Use [**proper authentication**](https://developers.google.com/search/docs/crawling-indexing/block-indexing) instead. See our [**security guide**](https://nuxtseo.com/learn-seo/nuxt/routes-and-rendering/security) for details.

## [Crawling vs Indexing](#crawling-vs-indexing)

Blocking a URL in `robots.txt` prevents crawling but [**doesn't prevent indexing**](https://developers.google.com/search/docs/crawling-indexing/robots/intro). If other sites link to the URL, Google can still index it without crawling, showing the URL with no snippet.

To prevent indexing:

- Use [`noindex`** meta tag**](https://nuxtseo.com/learn-seo/nuxt/controlling-crawlers/meta-tags) (requires allowing crawl)
- Use password protection or authentication
- Return 404/410 status codes

Don't block pages with `noindex` in `robots.txt`. Google can't see the tag if it can't crawl.

## [Common Mistakes](#common-mistakes)

### [1. Blocking JavaScript and CSS](#_1-blocking-javascript-and-css)

[**Google needs JavaScript and CSS to render pages**](https://developers.google.com/search/docs/crawling-indexing/javascript/javascript-seo-basics). Blocking them breaks indexing:

robots.txt

```
# ❌ Prevents Google from rendering your Nuxt app
User-agent: *
Disallow: /assets/
Disallow: /*.js$
Disallow: /*.css$
```

Nuxt apps are JavaScript-heavy. Never block `.js`, `.css`, or `/assets/` from Googlebot.

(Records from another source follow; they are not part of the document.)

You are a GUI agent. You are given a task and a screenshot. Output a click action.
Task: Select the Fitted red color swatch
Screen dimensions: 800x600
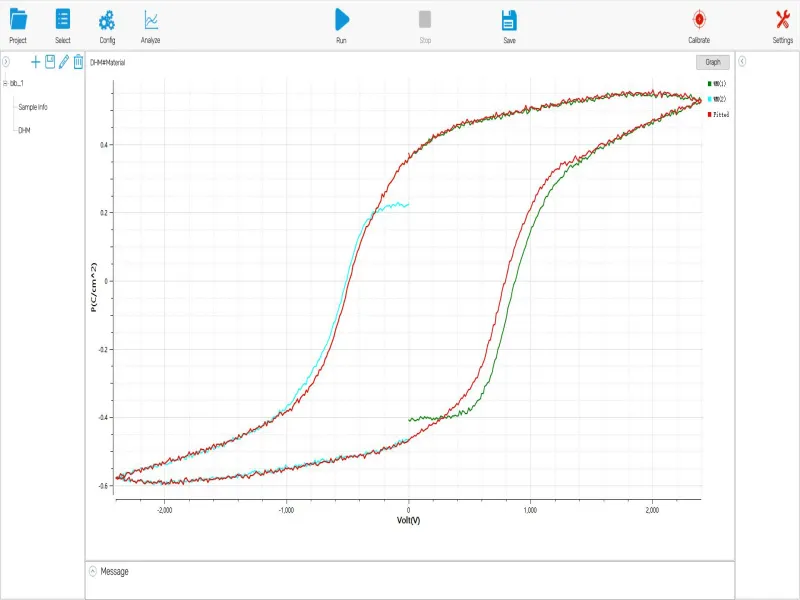tap(709, 114)
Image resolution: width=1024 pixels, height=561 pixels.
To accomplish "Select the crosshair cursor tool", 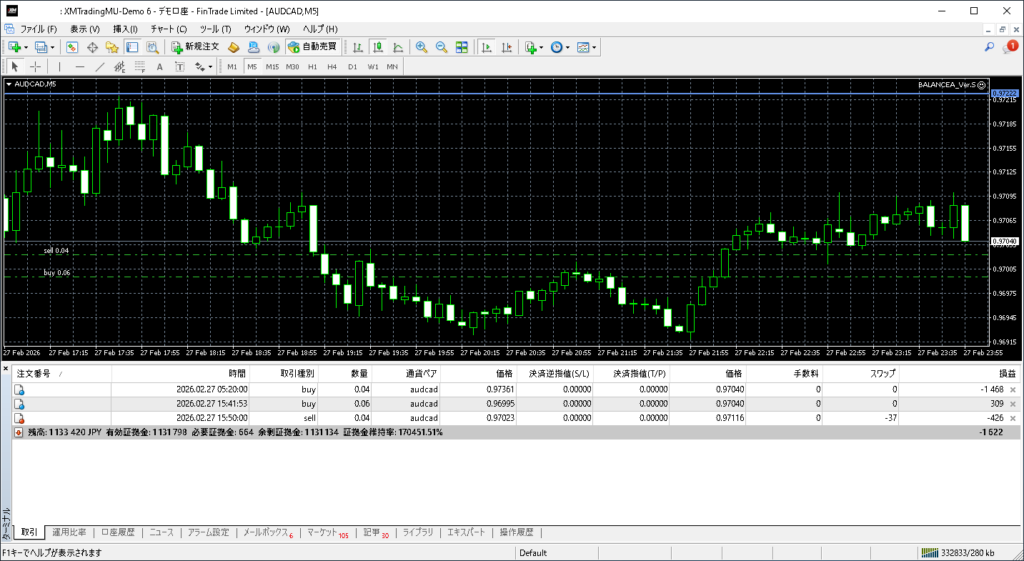I will click(36, 67).

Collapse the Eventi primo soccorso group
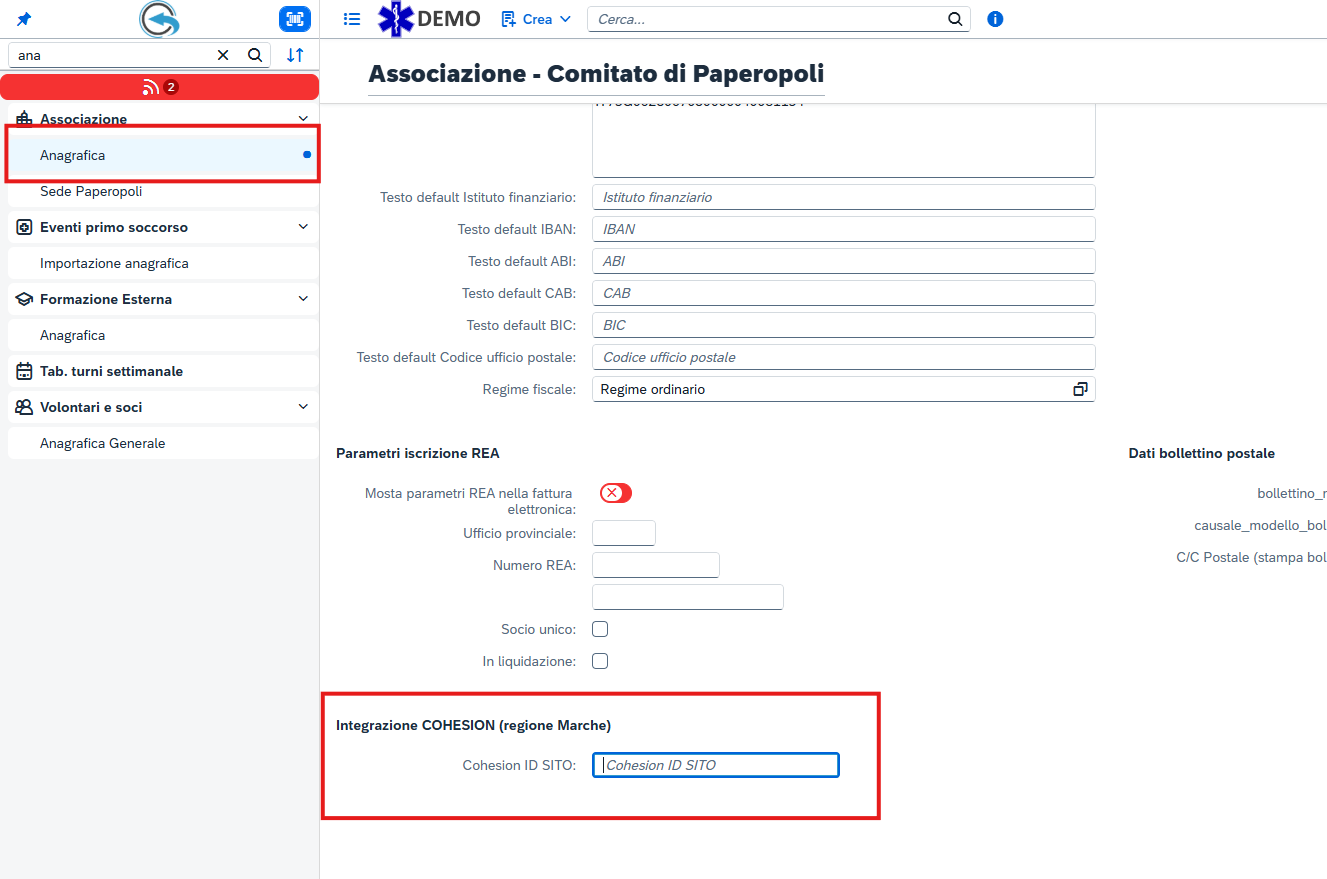tap(304, 227)
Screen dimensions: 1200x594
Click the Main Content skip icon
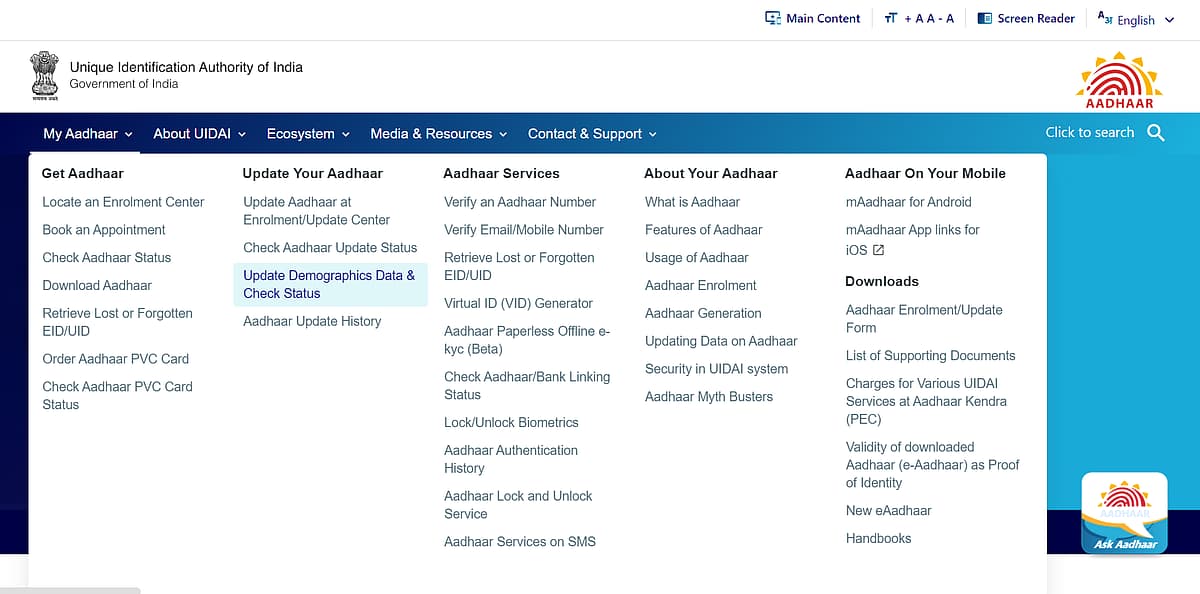[772, 18]
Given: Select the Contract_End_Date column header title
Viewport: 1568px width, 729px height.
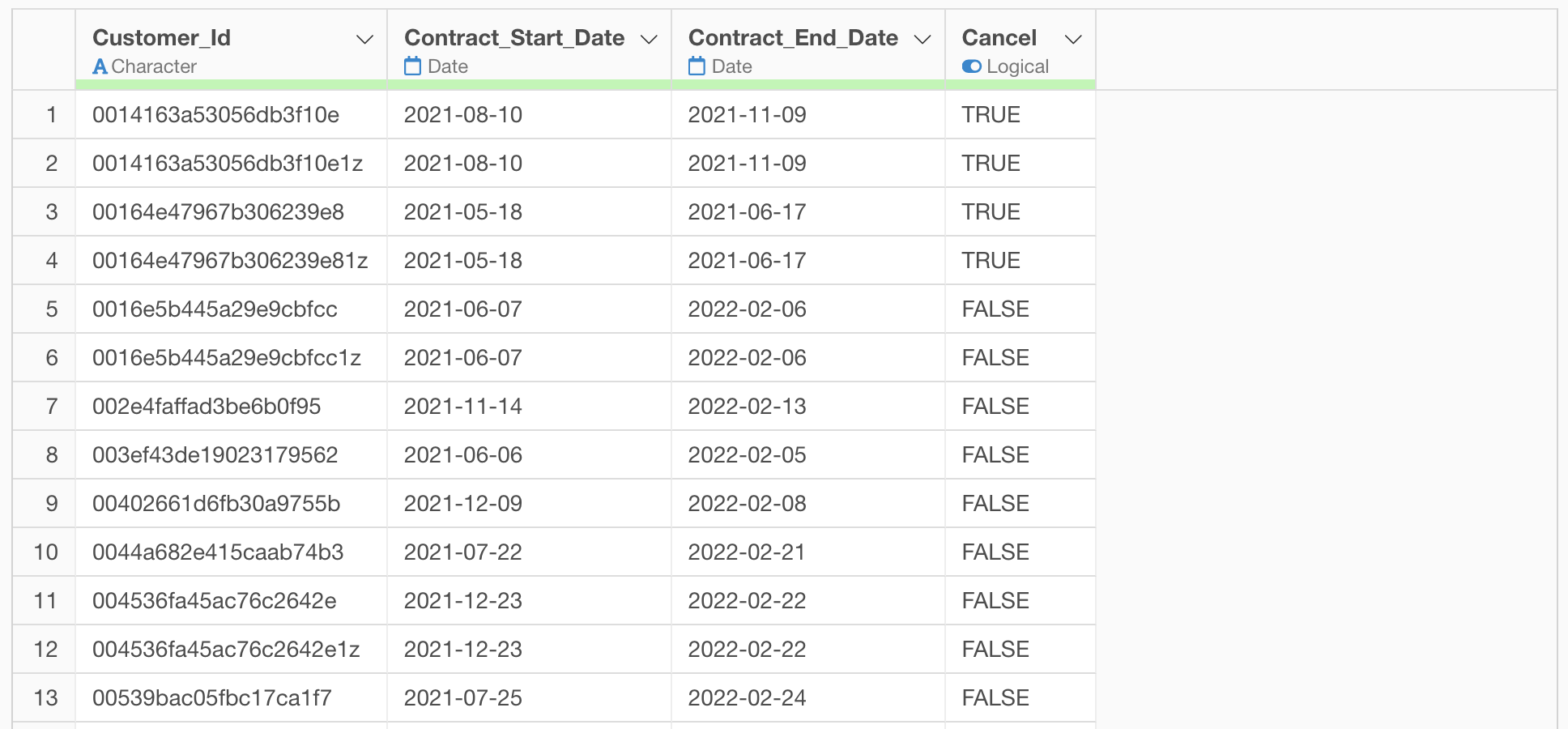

### [2. Blocking Dev Sites in Production](#_2-blocking-dev-sites-in-production)

Copy-pasting a dev `robots.txt` to production blocks all crawlers:

robots.txt

```
# ❌ Accidentally left from staging
User-agent: *
Disallow: /
```

The [**Nuxt Robots module**](https://nuxtseo.com/docs/robots/getting-started/introduction) handles this automatically based on environment.

### [3. Confusing robots.txt with noindex](#_3-confusing-robotstxt-with-noindex)

Blocking pages doesn't remove them from search results. Use [`noindex`** meta tags**](https://nuxtseo.com/learn-seo/nuxt/controlling-crawlers/meta-tags) for that.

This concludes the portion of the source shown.